The group — comprised of undergraduates, graduate students, and members of three campus labor unions — sought to convince Curran to reinstate Shing, who was fired in February. Shing claims she was fired in retaliation after she made allegations of workplace racism and sexual harassment.
The group specifically chose to march to Curran’s office on Tuesday in light of Shing’s Wednesday hearing at the Massachusetts Division of Unemployment Assistance.
Shing began receiving unemployment benefits from the state of Massachusetts in July, according to Geoffrey Carens, a member of the Harvard Union of Clerical and Technical Workers who represents Shing. Carens said Shing and her supporters are asking the University to compensate her for the five-month period between her firing and the awarding of unemployment benefits — and to rehire her.
“Going without income all that time put a very severe financial strain on Mayli and really affected her life very gravely,” Carens said.
According to her termination letter, Shing was fired because of “insubordinate conduct in repeatedly disregarding instructions and previous warnings.” The letter specifically cites an incident in which Shing arrived at work 30 minutes before her shift began, despite having been told not to do so.

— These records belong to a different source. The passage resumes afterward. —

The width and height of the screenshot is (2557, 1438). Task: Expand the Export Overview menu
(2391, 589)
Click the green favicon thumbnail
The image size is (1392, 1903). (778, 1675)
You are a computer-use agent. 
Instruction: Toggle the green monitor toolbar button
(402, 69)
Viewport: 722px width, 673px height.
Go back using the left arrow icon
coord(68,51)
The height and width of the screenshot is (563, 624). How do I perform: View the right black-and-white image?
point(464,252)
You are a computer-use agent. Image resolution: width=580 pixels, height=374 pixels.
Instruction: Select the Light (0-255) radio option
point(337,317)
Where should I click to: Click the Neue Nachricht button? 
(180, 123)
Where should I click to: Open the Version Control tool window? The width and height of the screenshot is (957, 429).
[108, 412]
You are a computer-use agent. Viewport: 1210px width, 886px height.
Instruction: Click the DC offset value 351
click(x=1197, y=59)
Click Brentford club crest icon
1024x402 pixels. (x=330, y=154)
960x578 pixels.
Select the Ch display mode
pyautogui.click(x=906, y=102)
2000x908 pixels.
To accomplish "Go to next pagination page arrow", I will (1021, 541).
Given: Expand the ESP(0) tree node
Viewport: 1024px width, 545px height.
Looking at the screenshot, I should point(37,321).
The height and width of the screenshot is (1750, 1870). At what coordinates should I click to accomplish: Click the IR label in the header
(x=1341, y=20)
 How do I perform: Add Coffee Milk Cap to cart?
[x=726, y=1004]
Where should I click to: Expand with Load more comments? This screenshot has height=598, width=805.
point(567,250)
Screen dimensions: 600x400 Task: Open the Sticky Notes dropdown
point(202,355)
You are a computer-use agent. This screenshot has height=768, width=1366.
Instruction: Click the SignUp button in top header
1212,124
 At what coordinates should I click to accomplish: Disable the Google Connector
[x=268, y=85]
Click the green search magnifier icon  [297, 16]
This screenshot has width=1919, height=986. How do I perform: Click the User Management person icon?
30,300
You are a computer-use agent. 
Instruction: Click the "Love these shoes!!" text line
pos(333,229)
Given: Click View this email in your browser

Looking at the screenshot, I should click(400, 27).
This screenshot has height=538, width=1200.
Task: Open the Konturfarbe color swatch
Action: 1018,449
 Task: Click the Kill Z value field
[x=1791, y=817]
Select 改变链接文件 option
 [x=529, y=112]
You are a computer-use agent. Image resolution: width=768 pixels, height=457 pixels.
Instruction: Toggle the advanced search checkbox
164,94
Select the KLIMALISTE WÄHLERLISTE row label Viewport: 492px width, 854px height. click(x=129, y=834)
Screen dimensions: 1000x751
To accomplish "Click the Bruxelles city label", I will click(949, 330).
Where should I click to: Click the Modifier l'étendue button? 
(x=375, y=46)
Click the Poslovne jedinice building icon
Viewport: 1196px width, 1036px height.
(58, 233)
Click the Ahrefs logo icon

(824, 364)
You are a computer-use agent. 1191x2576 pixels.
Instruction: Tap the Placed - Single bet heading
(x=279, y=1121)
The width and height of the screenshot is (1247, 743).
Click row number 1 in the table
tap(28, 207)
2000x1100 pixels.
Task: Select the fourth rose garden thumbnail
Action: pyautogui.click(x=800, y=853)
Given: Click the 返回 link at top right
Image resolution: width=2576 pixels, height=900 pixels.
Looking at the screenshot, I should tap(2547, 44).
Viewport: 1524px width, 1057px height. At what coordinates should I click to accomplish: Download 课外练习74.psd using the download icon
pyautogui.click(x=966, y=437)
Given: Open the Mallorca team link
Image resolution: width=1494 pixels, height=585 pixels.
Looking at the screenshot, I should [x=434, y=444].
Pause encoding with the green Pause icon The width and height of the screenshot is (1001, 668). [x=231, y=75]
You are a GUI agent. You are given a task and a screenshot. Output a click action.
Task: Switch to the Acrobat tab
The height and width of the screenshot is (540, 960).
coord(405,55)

Thursday’s demonstration was the latest effort in an ongoing campaign calling on the University to rehire and reimburse Shing.
Since her termination, a loose coalition of student and employee groups — including the Harvard Student Labor Action Movement, the Harvard No Layoffs Campaign, and anti-sexual assault advocacy group Our Harvard Can Do Better — hosted four rallies to support her. Most recently, the group picketed in front of the Smith Campus Center during the inauguration of University President Lawrence S. Bacow, calling on Bacow to support Shing’s reinstatement.
On Thursday, the activists didn’t make it past Curran’s door.
When they arrived at the Labor Relations Office, a staffer informed them that Curran, along with most of the office’s personnel, was negotiating a contract with the HUCTW and could not meet with them.
After leaving a message for Curran with the staffer, the group retreated through the halls of 124 Mount Auburn St. chanting, “What do we want? Rehire Mayli! When do we want it? Now!”
Afterwards, they gathered on the front steps of the office to place calls to Curran’s office phone.
“Harvard is trying to claw back unemployment benefits that HUCTW member Mayli Shing has already received. Please drop this vindictive effort immediately and see that Mayli is rehired in a new, full-time job with a new supervisor and full back pay!,” their suggested call script read.
University representatives declined to comment.
SLAM member Saul A. Glist ’22, who participated in Thursday’s action, said he feels it is crucial that students support and advocate for employees like Mayli who “make this place run.”
“It’s really important right now, just given the culture around sexual harassment and sexual assault in the workplace,” Glist said. “If we’re trying to create a welcoming Harvard community, that obviously includes the workers who support it.”